Refrigeration and cooling technicians also must be certified by an EPA-approved organization in the proper handling of chemical refrigerants. There are three levels of certification, and each requires successful completion of a written exam. Depending on where they work, technicians might also need to earn a state or local license.
Refrigeration and cooling technicians must have excellent planning and reading comprehension skills to install complex systems. They also must be in good physical shape, possess solid mechanical aptitude, and be safety oriented.
Career and Economic Outlook
Environmental concerns and new regulations are creating rapidly expanding opportunities for refrigeration and cooling technicians since many old systems are being replaced by more environmentally friendly models. The U.S. Bureau of Labor Statistics (BLS), (www.bls.gov) predicts that the number of jobs for heating, air conditioning, and refrigeration mechanics and installers will increase by 15%, a faster-than-average growth, between 2016 and 2026, with most jobs being created in fast-growing cities. According to the BLS, the median salary for technicians in this field was $47,080 in 2017.
Alternate Career Options
Think about these other career choices in installation and repairs:
Electricians are responsible for the installation, maintenance, and repair of electrical wiring, fixtures, circuits, and related parts, according to National Electric Code standards, state and local regulations, and construction blueprints. Some electricians may specialize in residential work. Aspiring electricians must have a high school diploma and complete either vocational training or an apprenticeship. State licensing requirements are common. Electricians are projected to see job growth of 9% from 2016-2026, per the BLS. The median pay for electricians, according to the BLS, was $54,110 in 2017.

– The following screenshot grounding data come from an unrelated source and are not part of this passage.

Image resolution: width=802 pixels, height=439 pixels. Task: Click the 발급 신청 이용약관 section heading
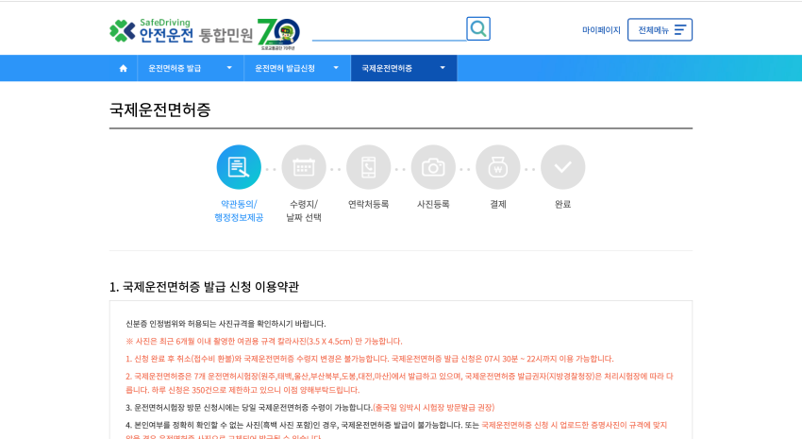pos(204,286)
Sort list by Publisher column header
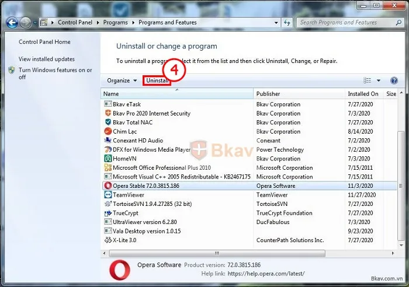This screenshot has height=287, width=409. [x=269, y=94]
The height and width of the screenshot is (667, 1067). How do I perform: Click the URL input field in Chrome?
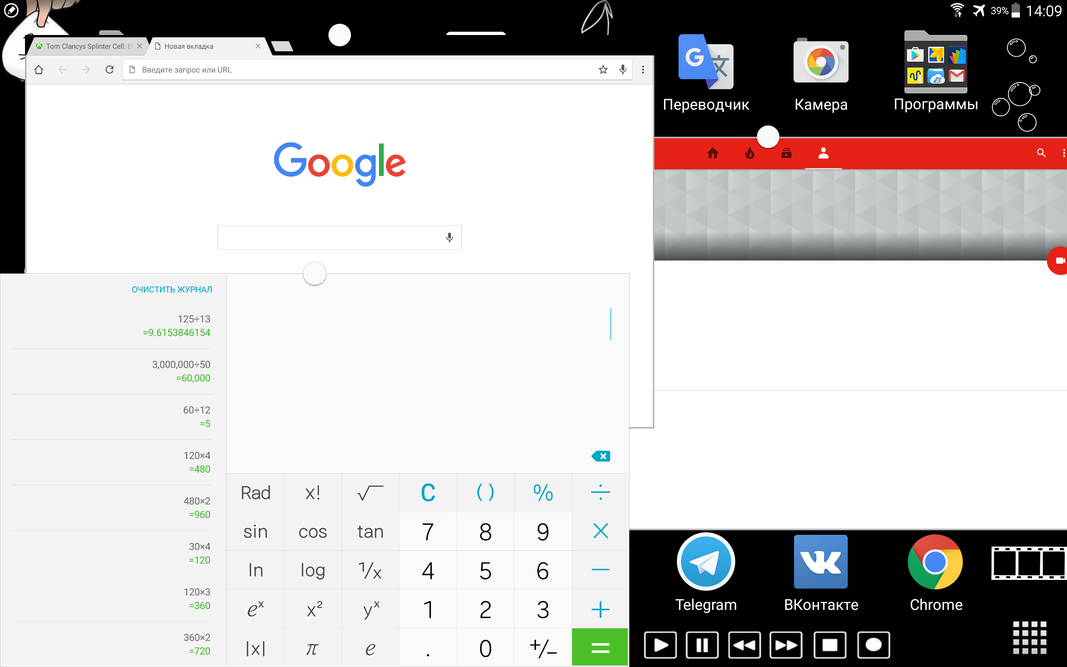coord(377,70)
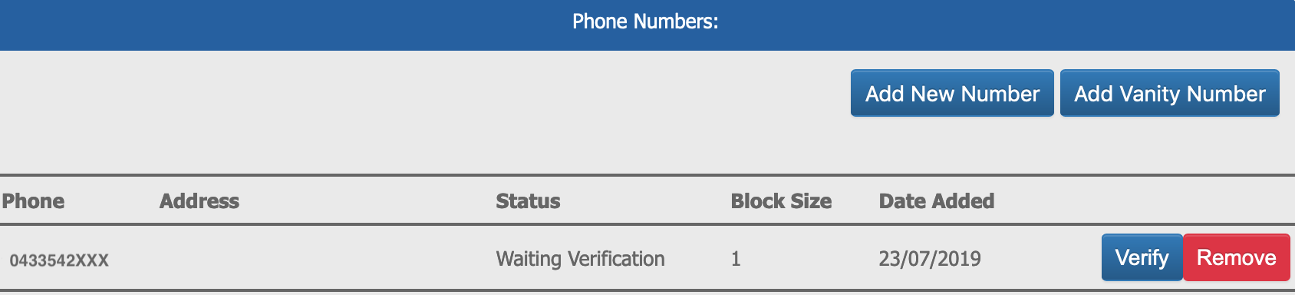The height and width of the screenshot is (295, 1295).
Task: Click the date 23/07/2019
Action: coord(930,259)
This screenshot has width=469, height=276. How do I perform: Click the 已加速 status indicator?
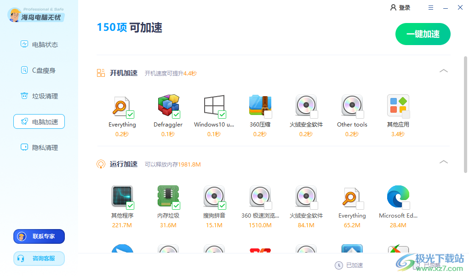click(349, 265)
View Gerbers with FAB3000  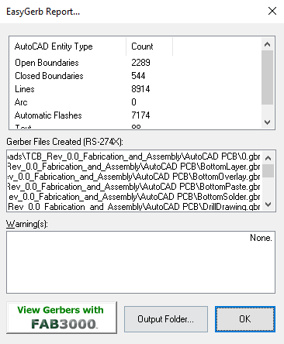coord(61,318)
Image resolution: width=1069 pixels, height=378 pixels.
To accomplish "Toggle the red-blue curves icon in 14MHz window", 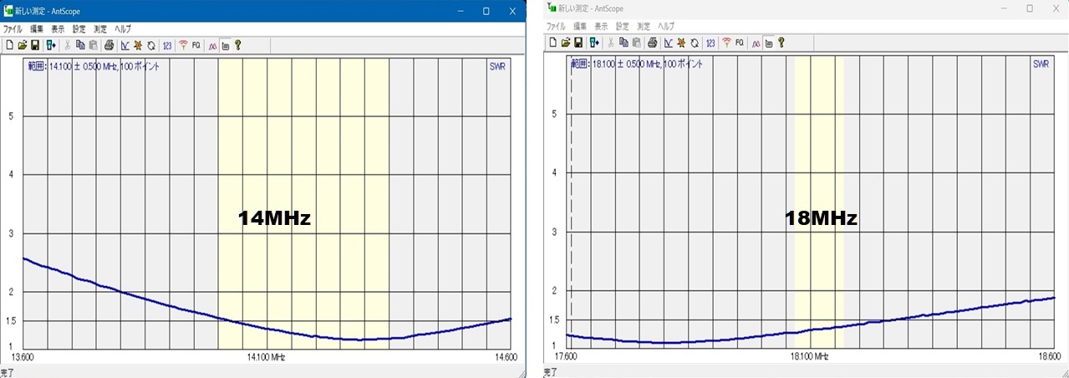I will pos(212,45).
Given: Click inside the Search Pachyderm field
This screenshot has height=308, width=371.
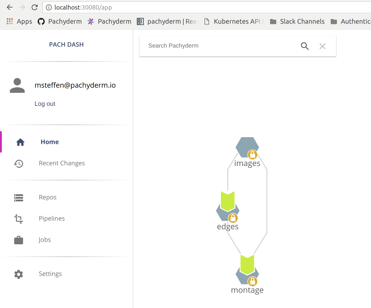Looking at the screenshot, I should coord(199,46).
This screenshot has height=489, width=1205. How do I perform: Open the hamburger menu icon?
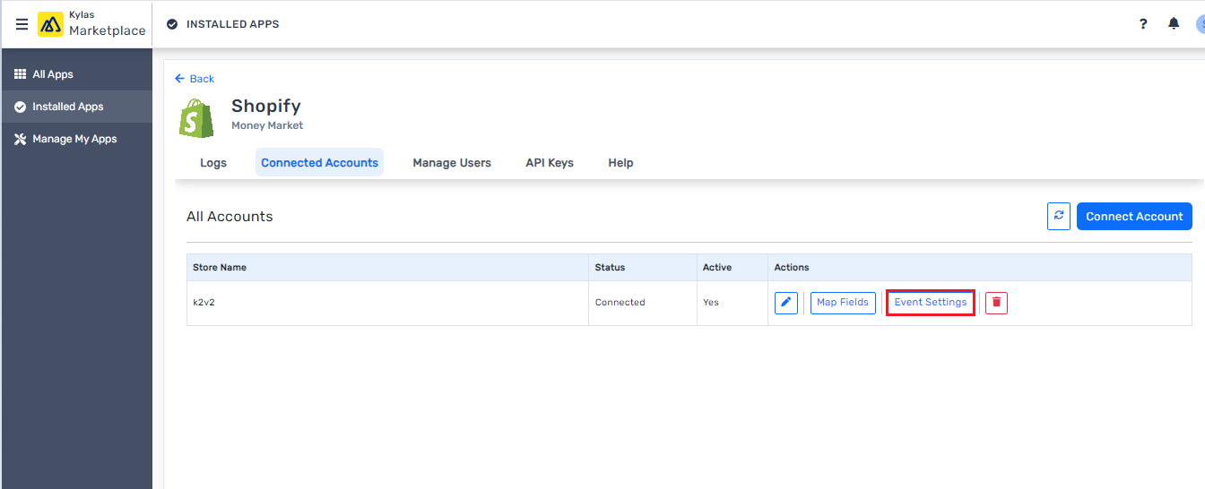(x=22, y=24)
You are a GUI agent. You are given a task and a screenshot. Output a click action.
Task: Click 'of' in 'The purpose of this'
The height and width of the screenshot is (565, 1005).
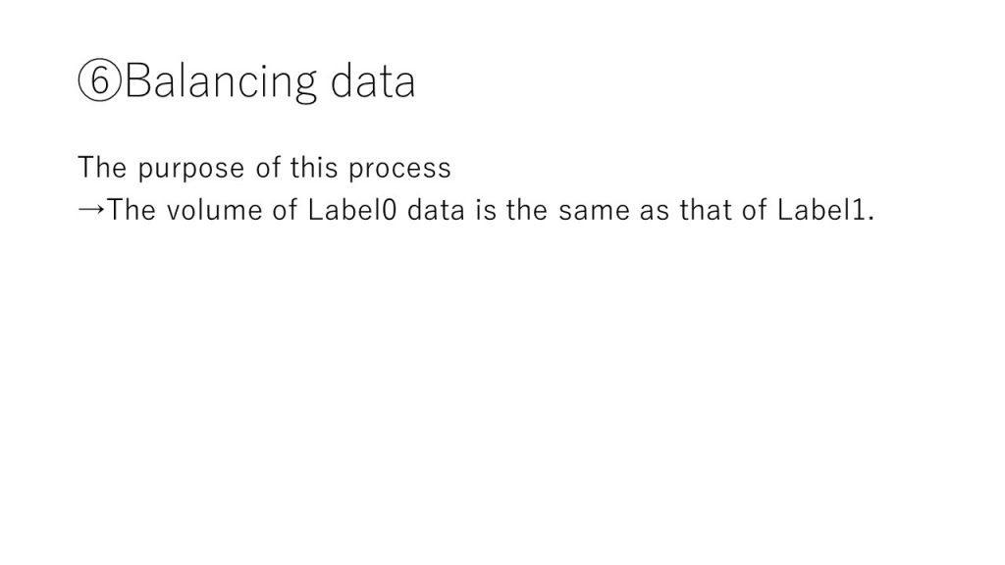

Plumbers have a role similar to that of electricians - they install, maintain, and repair the pipes that carry liquids and gases for business, industrial and residential structures. Working according to blueprints and building codes, plumbers connect a building's plumbing to outside water and sewer lines; they also set up smaller water and drainage lines such as for bathrooms and kitchens, and they identify and repair plumbing problems. Plumbers need to have a high school diploma. They usually complete an apprenticeship, although vocational training is also an option. Plumbers are usually required to earn a state or local license once they've acquired enough experience. The BLS predicts that jobs for plumbers will increase 16% from 2016-2026. The agency also reports that plumbers earned a median salary of $52,590 in 2017.